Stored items
........

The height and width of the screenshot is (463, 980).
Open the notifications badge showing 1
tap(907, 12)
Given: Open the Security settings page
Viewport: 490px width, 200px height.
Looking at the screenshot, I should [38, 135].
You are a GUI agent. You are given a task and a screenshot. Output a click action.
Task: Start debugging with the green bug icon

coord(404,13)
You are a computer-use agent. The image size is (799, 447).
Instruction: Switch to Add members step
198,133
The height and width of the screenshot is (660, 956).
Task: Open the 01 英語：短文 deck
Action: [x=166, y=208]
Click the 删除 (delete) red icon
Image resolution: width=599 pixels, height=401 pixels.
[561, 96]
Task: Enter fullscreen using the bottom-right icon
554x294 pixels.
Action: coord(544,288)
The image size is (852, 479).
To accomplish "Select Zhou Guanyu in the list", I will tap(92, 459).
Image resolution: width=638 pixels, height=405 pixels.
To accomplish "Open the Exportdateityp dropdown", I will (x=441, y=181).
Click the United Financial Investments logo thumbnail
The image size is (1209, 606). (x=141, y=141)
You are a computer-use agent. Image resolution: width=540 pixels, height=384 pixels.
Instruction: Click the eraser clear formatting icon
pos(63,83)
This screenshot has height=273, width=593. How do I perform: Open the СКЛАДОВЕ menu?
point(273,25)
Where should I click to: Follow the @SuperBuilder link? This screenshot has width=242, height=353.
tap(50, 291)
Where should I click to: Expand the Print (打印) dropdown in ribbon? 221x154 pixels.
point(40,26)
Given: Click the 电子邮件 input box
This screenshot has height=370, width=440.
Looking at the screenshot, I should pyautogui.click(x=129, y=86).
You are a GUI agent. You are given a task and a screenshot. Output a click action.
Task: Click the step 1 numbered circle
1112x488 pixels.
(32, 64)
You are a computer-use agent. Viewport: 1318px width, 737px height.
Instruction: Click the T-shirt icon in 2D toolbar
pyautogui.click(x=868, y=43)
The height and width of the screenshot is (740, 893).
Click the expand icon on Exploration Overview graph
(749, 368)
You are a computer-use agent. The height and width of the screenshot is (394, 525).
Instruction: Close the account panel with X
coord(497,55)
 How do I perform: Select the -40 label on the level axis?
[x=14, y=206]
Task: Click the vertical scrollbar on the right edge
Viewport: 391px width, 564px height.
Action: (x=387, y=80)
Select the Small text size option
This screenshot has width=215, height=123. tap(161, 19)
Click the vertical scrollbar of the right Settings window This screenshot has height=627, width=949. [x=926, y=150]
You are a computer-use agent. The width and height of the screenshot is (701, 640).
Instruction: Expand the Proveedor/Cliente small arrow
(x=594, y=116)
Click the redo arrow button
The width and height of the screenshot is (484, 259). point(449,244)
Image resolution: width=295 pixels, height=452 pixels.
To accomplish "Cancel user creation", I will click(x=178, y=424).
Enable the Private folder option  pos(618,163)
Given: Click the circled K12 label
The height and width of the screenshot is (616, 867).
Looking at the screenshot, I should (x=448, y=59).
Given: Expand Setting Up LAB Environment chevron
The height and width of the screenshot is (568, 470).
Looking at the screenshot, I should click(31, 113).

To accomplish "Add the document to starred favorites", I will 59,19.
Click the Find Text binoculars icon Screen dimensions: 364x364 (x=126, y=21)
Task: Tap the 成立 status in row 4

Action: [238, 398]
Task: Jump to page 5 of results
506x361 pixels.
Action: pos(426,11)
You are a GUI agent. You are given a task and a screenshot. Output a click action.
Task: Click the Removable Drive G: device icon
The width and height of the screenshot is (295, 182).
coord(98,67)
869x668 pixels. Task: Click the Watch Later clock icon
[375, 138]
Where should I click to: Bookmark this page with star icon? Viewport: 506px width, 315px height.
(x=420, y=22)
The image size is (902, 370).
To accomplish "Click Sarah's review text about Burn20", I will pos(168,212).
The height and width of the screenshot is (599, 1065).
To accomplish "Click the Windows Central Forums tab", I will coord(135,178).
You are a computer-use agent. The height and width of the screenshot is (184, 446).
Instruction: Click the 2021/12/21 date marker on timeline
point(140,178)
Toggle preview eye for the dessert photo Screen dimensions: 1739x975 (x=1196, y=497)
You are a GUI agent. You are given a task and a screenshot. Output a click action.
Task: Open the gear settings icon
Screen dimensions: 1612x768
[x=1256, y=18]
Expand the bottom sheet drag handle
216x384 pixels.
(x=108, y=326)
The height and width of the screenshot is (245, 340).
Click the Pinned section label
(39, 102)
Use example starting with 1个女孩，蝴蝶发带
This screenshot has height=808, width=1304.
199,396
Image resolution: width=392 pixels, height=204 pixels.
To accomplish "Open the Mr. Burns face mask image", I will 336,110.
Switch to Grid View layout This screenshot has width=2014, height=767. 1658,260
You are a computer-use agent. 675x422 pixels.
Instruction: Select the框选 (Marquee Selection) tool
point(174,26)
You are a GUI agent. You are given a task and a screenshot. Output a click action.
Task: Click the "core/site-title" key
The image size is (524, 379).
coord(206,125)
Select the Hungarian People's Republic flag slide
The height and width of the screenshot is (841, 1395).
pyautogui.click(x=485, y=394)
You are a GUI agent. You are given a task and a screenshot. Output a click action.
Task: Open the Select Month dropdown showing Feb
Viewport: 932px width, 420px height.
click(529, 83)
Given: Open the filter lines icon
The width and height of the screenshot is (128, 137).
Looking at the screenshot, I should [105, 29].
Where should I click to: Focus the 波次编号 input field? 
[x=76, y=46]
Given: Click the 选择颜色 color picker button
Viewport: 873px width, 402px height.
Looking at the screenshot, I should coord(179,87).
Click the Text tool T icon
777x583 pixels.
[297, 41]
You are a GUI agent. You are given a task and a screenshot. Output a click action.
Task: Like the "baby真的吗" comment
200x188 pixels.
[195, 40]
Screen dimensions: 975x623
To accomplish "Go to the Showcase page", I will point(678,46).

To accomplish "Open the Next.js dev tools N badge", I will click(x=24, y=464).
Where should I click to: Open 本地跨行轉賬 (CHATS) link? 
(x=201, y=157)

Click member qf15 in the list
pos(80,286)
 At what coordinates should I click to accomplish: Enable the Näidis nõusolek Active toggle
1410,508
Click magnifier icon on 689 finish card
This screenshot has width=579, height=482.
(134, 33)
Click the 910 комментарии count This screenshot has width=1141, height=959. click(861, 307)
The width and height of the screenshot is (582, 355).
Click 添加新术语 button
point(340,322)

........

PROBLEM DESCRIPTION
Print each line of the data exactly as it was written.

RESULT OF THE EXERCISE
The height and width of the screenshot is (463, 980).
Open the notifications badge showing 1
tap(907, 12)
Given: Open the Security settings page
Viewport: 490px width, 200px height.
Looking at the screenshot, I should [38, 135].
You are a GUI agent. You are given a task and a screenshot. Output a click action.
Task: Start debugging with the green bug icon

coord(404,13)
You are a computer-use agent. The image size is (799, 447).
Instruction: Switch to Add members step
198,133
The height and width of the screenshot is (660, 956).
Task: Open the 01 英語：短文 deck
Action: [x=166, y=208]
Click the 删除 (delete) red icon
Image resolution: width=599 pixels, height=401 pixels.
[561, 96]
Task: Enter fullscreen using the bottom-right icon
554x294 pixels.
Action: coord(544,288)
The image size is (852, 479).
To accomplish "Select Zhou Guanyu in the list", I will tap(92, 459).
Image resolution: width=638 pixels, height=405 pixels.
To accomplish "Open the Exportdateityp dropdown", I will (x=441, y=181).
Click the United Financial Investments logo thumbnail
The image size is (1209, 606). (x=141, y=141)
You are a computer-use agent. Image resolution: width=540 pixels, height=384 pixels.
Instruction: Click the eraser clear formatting icon
pos(63,83)
This screenshot has height=273, width=593. How do I perform: Open the СКЛАДОВЕ menu?
point(273,25)
Where should I click to: Follow the @SuperBuilder link? This screenshot has width=242, height=353.
tap(50, 291)
Where should I click to: Expand the Print (打印) dropdown in ribbon? 221x154 pixels.
point(40,26)
Given: Click the 电子邮件 input box
This screenshot has height=370, width=440.
Looking at the screenshot, I should pyautogui.click(x=129, y=86).
You are a GUI agent. You are given a task and a screenshot. Output a click action.
Task: Click the step 1 numbered circle
1112x488 pixels.
(32, 64)
You are a computer-use agent. Viewport: 1318px width, 737px height.
Instruction: Click the T-shirt icon in 2D toolbar
pyautogui.click(x=868, y=43)
The height and width of the screenshot is (740, 893).
Click the expand icon on Exploration Overview graph
(749, 368)
You are a computer-use agent. The height and width of the screenshot is (394, 525).
Instruction: Close the account panel with X
coord(497,55)
 How do I perform: Select the -40 label on the level axis?
[x=14, y=206]
Task: Click the vertical scrollbar on the right edge
Viewport: 391px width, 564px height.
Action: (x=387, y=80)
Select the Small text size option
This screenshot has width=215, height=123. tap(161, 19)
Click the vertical scrollbar of the right Settings window This screenshot has height=627, width=949. [x=926, y=150]
You are a computer-use agent. The width and height of the screenshot is (701, 640).
Instruction: Expand the Proveedor/Cliente small arrow
(x=594, y=116)
Click the redo arrow button
The width and height of the screenshot is (484, 259). point(449,244)
Image resolution: width=295 pixels, height=452 pixels.
To accomplish "Cancel user creation", I will click(x=178, y=424).
Enable the Private folder option  pos(618,163)
Given: Click the circled K12 label
The height and width of the screenshot is (616, 867).
Looking at the screenshot, I should (x=448, y=59).
Given: Expand Setting Up LAB Environment chevron
The height and width of the screenshot is (568, 470).
Looking at the screenshot, I should click(31, 113).

To accomplish "Add the document to starred favorites", I will 59,19.
Click the Find Text binoculars icon Screen dimensions: 364x364 (x=126, y=21)
Task: Tap the 成立 status in row 4

Action: [238, 398]
Task: Jump to page 5 of results
506x361 pixels.
Action: pos(426,11)
You are a GUI agent. You are given a task and a screenshot. Output a click action.
Task: Click the Removable Drive G: device icon
The width and height of the screenshot is (295, 182).
coord(98,67)
869x668 pixels. Task: Click the Watch Later clock icon
[375, 138]
Where should I click to: Bookmark this page with star icon? Viewport: 506px width, 315px height.
(x=420, y=22)
The image size is (902, 370).
To accomplish "Click Sarah's review text about Burn20", I will pos(168,212).
The height and width of the screenshot is (599, 1065).
To accomplish "Click the Windows Central Forums tab", I will coord(135,178).
You are a computer-use agent. The height and width of the screenshot is (184, 446).
Instruction: Click the 2021/12/21 date marker on timeline
point(140,178)
Toggle preview eye for the dessert photo Screen dimensions: 1739x975 (x=1196, y=497)
You are a GUI agent. You are given a task and a screenshot. Output a click action.
Task: Open the gear settings icon
Screen dimensions: 1612x768
[x=1256, y=18]
Expand the bottom sheet drag handle
216x384 pixels.
(x=108, y=326)
The height and width of the screenshot is (245, 340).
Click the Pinned section label
(39, 102)
Use example starting with 1个女孩，蝴蝶发带
This screenshot has height=808, width=1304.
199,396
Image resolution: width=392 pixels, height=204 pixels.
To accomplish "Open the Mr. Burns face mask image", I will 336,110.
Switch to Grid View layout This screenshot has width=2014, height=767. 1658,260
You are a computer-use agent. 675x422 pixels.
Instruction: Select the框选 (Marquee Selection) tool
point(174,26)
You are a GUI agent. You are given a task and a screenshot. Output a click action.
Task: Click the "core/site-title" key
The image size is (524, 379).
coord(206,125)
Select the Hungarian People's Republic flag slide
The height and width of the screenshot is (841, 1395).
pyautogui.click(x=485, y=394)
You are a GUI agent. You are given a task and a screenshot. Output a click action.
Task: Open the Select Month dropdown showing Feb
Viewport: 932px width, 420px height.
click(529, 83)
Given: Open the filter lines icon
The width and height of the screenshot is (128, 137).
Looking at the screenshot, I should [105, 29].
Where should I click to: Focus the 波次编号 input field? 
[x=76, y=46]
Given: Click the 选择颜色 color picker button
Viewport: 873px width, 402px height.
Looking at the screenshot, I should coord(179,87).
Click the Text tool T icon
777x583 pixels.
[297, 41]
You are a GUI agent. You are given a task and a screenshot. Output a click action.
Task: Like the "baby真的吗" comment
200x188 pixels.
[195, 40]
Screen dimensions: 975x623
To accomplish "Go to the Showcase page", I will point(678,46).

To accomplish "Open the Next.js dev tools N badge", I will click(x=24, y=464).
Where should I click to: Open 本地跨行轉賬 (CHATS) link? 
(x=201, y=157)

Click member qf15 in the list
pos(80,286)
 At what coordinates should I click to accomplish: Enable the Näidis nõusolek Active toggle
1410,508
Click magnifier icon on 689 finish card
This screenshot has width=579, height=482.
(134, 33)
Click the 910 комментарии count This screenshot has width=1141, height=959. click(861, 307)
The width and height of the screenshot is (582, 355).
Click 添加新术语 button
point(340,322)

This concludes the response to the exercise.